> **Brief**:
Copy the items word for word, beginning at the line that contains "This screenshot has width=916, height=455." and continuing through the end of the items. Omit the pictures from your answer.

(Dataset records)
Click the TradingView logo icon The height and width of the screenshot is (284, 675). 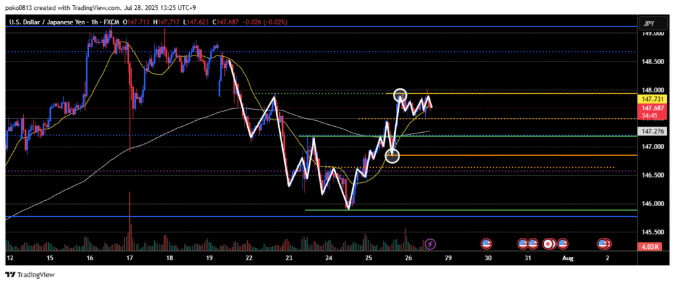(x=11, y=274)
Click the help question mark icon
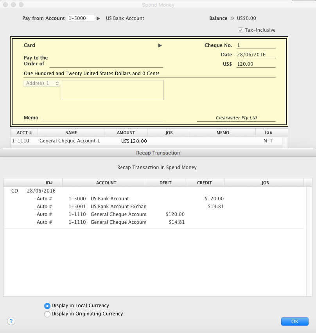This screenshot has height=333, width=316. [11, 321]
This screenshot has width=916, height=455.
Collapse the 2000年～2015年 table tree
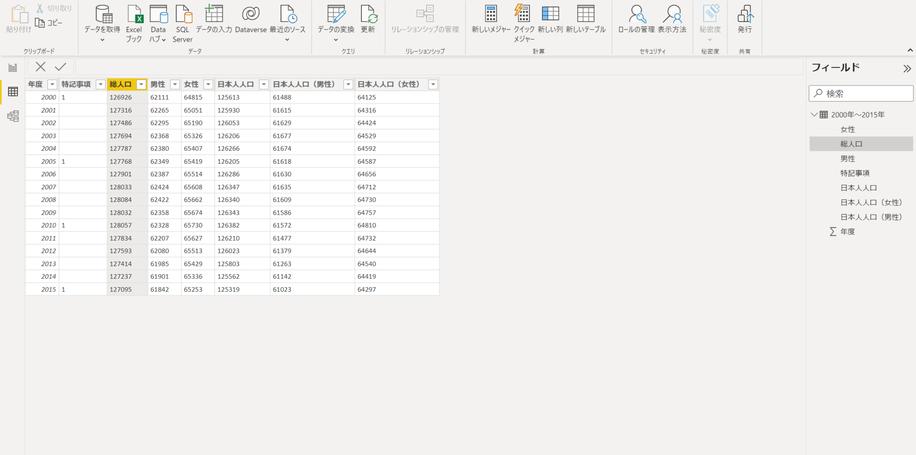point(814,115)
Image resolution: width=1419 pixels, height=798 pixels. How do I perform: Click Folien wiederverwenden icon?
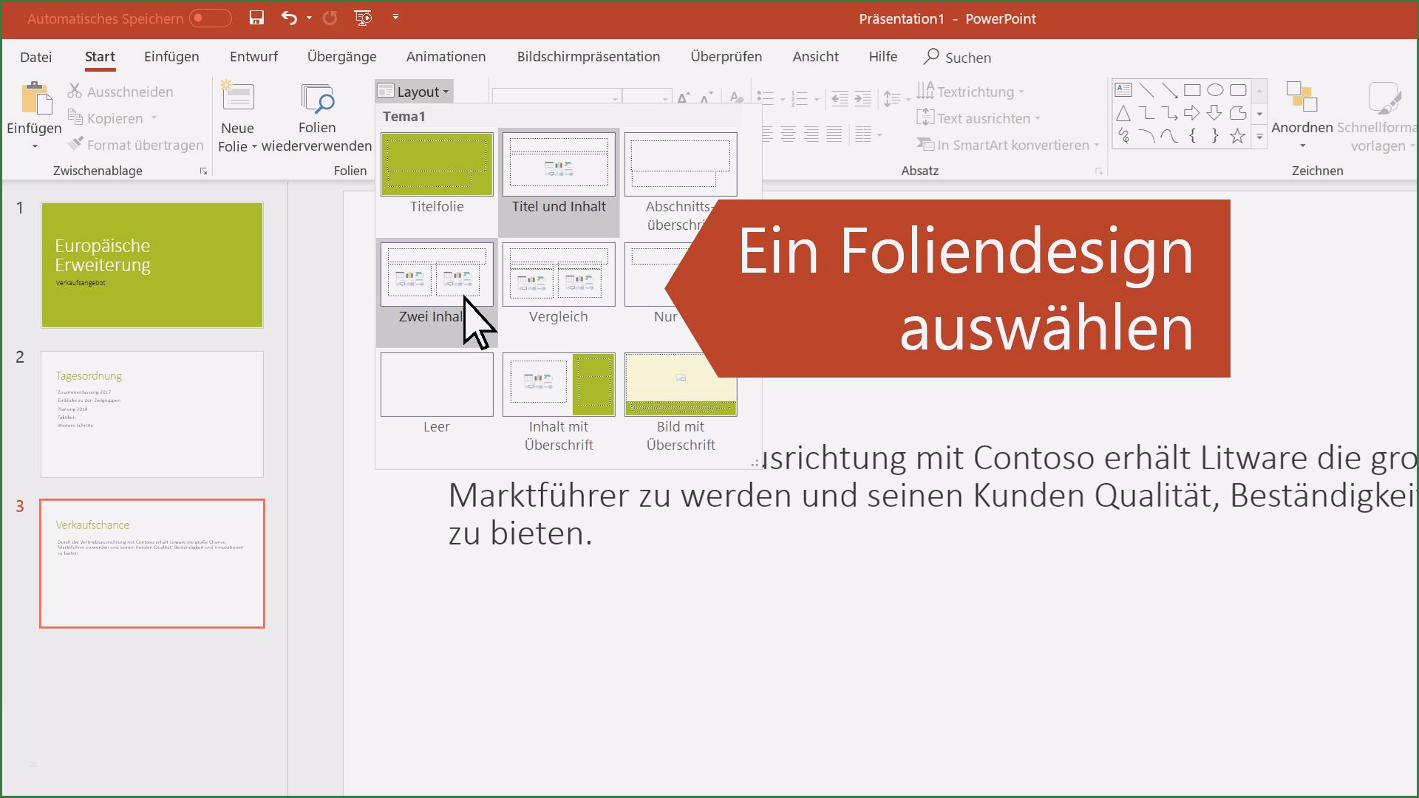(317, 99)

> **Answer to the problem**:
This screenshot has width=916, height=455.
Collapse the 2000年～2015年 table tree
point(814,115)
Image resolution: width=1419 pixels, height=798 pixels. How do I perform: Click Folien wiederverwenden icon?
(317, 99)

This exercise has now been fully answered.